Please restate the data that follows, leaving every word in place.

== Segment start ==

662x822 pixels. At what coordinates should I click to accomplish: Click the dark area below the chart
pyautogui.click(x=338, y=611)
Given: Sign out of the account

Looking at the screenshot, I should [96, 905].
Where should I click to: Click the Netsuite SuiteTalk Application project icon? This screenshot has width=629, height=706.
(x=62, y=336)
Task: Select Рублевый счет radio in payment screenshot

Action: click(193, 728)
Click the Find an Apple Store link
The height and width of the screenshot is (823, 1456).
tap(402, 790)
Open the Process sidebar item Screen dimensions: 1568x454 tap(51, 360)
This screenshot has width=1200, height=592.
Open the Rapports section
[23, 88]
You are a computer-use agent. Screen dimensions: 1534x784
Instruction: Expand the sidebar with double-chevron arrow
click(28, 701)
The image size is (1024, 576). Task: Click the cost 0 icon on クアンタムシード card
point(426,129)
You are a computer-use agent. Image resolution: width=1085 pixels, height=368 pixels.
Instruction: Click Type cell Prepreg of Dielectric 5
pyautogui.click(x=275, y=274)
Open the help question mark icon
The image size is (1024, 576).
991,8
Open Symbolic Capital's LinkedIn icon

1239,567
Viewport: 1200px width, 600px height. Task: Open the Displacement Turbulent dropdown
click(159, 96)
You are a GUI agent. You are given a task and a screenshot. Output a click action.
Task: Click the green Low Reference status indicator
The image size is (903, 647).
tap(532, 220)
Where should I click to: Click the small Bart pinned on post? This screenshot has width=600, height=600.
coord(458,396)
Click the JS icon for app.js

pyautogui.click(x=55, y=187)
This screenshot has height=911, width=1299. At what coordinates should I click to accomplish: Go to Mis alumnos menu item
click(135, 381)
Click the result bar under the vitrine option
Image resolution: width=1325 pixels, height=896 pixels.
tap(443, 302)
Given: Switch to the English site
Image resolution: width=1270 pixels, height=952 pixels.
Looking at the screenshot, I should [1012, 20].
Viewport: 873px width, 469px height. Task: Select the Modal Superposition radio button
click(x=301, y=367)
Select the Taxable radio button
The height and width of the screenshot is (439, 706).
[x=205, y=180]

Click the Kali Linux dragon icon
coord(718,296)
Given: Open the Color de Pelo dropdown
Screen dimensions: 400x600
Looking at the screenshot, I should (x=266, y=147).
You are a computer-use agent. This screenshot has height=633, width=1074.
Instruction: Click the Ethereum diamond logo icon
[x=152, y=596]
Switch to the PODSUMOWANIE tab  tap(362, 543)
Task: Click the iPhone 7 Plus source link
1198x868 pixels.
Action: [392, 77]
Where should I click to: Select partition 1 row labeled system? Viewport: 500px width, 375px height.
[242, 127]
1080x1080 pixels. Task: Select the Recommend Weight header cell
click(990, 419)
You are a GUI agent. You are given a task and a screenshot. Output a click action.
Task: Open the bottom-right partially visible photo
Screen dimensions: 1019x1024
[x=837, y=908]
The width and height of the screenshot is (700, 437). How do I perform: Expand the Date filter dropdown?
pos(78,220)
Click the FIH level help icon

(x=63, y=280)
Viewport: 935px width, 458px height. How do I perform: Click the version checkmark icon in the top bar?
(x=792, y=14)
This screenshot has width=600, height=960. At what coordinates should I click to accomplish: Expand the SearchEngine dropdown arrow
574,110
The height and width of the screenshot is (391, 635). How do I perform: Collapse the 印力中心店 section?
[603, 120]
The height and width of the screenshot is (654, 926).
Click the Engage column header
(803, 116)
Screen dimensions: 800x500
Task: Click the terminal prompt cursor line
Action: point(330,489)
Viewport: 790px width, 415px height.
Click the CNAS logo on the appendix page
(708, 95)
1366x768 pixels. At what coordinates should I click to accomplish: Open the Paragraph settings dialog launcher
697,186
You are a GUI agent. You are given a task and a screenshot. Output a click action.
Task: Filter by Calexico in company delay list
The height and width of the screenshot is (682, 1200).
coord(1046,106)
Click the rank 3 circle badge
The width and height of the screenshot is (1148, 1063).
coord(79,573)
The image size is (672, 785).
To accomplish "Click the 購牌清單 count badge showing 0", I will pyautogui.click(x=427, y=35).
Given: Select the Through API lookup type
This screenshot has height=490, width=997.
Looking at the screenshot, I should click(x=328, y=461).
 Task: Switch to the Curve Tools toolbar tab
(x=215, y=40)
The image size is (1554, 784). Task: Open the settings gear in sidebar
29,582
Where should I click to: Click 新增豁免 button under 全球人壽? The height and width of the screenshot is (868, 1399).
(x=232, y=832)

== Segment end ==

◆ **Task solution**
662x822 pixels. At what coordinates should I click to accomplish: Click the dark area below the chart
pyautogui.click(x=338, y=611)
Given: Sign out of the account

Looking at the screenshot, I should [96, 905].
Where should I click to: Click the Netsuite SuiteTalk Application project icon? This screenshot has width=629, height=706.
(x=62, y=336)
Task: Select Рублевый счет radio in payment screenshot

Action: click(193, 728)
Click the Find an Apple Store link
The height and width of the screenshot is (823, 1456).
tap(402, 790)
Open the Process sidebar item Screen dimensions: 1568x454 tap(51, 360)
This screenshot has width=1200, height=592.
Open the Rapports section
[23, 88]
You are a computer-use agent. Screen dimensions: 1534x784
Instruction: Expand the sidebar with double-chevron arrow
click(28, 701)
The image size is (1024, 576). Task: Click the cost 0 icon on クアンタムシード card
point(426,129)
You are a computer-use agent. Image resolution: width=1085 pixels, height=368 pixels.
Instruction: Click Type cell Prepreg of Dielectric 5
pyautogui.click(x=275, y=274)
Open the help question mark icon
The image size is (1024, 576).
991,8
Open Symbolic Capital's LinkedIn icon

1239,567
Viewport: 1200px width, 600px height. Task: Open the Displacement Turbulent dropdown
click(159, 96)
You are a GUI agent. You are given a task and a screenshot. Output a click action.
Task: Click the green Low Reference status indicator
The image size is (903, 647).
tap(532, 220)
Where should I click to: Click the small Bart pinned on post? This screenshot has width=600, height=600.
coord(458,396)
Click the JS icon for app.js

pyautogui.click(x=55, y=187)
This screenshot has height=911, width=1299. At what coordinates should I click to accomplish: Go to Mis alumnos menu item
click(135, 381)
Click the result bar under the vitrine option
Image resolution: width=1325 pixels, height=896 pixels.
tap(443, 302)
Given: Switch to the English site
Image resolution: width=1270 pixels, height=952 pixels.
Looking at the screenshot, I should [1012, 20].
Viewport: 873px width, 469px height. Task: Select the Modal Superposition radio button
click(x=301, y=367)
Select the Taxable radio button
The height and width of the screenshot is (439, 706).
[x=205, y=180]

Click the Kali Linux dragon icon
coord(718,296)
Given: Open the Color de Pelo dropdown
Screen dimensions: 400x600
Looking at the screenshot, I should (x=266, y=147).
You are a computer-use agent. This screenshot has height=633, width=1074.
Instruction: Click the Ethereum diamond logo icon
[x=152, y=596]
Switch to the PODSUMOWANIE tab  tap(362, 543)
Task: Click the iPhone 7 Plus source link
1198x868 pixels.
Action: [392, 77]
Where should I click to: Select partition 1 row labeled system? Viewport: 500px width, 375px height.
[242, 127]
1080x1080 pixels. Task: Select the Recommend Weight header cell
click(990, 419)
You are a GUI agent. You are given a task and a screenshot. Output a click action.
Task: Open the bottom-right partially visible photo
Screen dimensions: 1019x1024
[x=837, y=908]
The width and height of the screenshot is (700, 437). How do I perform: Expand the Date filter dropdown?
pos(78,220)
Click the FIH level help icon

(x=63, y=280)
Viewport: 935px width, 458px height. How do I perform: Click the version checkmark icon in the top bar?
(x=792, y=14)
This screenshot has width=600, height=960. At what coordinates should I click to accomplish: Expand the SearchEngine dropdown arrow
574,110
The height and width of the screenshot is (391, 635). How do I perform: Collapse the 印力中心店 section?
[603, 120]
The height and width of the screenshot is (654, 926).
Click the Engage column header
(803, 116)
Screen dimensions: 800x500
Task: Click the terminal prompt cursor line
Action: point(330,489)
Viewport: 790px width, 415px height.
Click the CNAS logo on the appendix page
(708, 95)
1366x768 pixels. At what coordinates should I click to accomplish: Open the Paragraph settings dialog launcher
697,186
You are a GUI agent. You are given a task and a screenshot. Output a click action.
Task: Filter by Calexico in company delay list
The height and width of the screenshot is (682, 1200).
coord(1046,106)
Click the rank 3 circle badge
The width and height of the screenshot is (1148, 1063).
coord(79,573)
The image size is (672, 785).
To accomplish "Click the 購牌清單 count badge showing 0", I will pyautogui.click(x=427, y=35).
Given: Select the Through API lookup type
This screenshot has height=490, width=997.
Looking at the screenshot, I should click(x=328, y=461).
 Task: Switch to the Curve Tools toolbar tab
(x=215, y=40)
The image size is (1554, 784). Task: Open the settings gear in sidebar
29,582
Where should I click to: Click 新增豁免 button under 全球人壽? The height and width of the screenshot is (868, 1399).
(x=232, y=832)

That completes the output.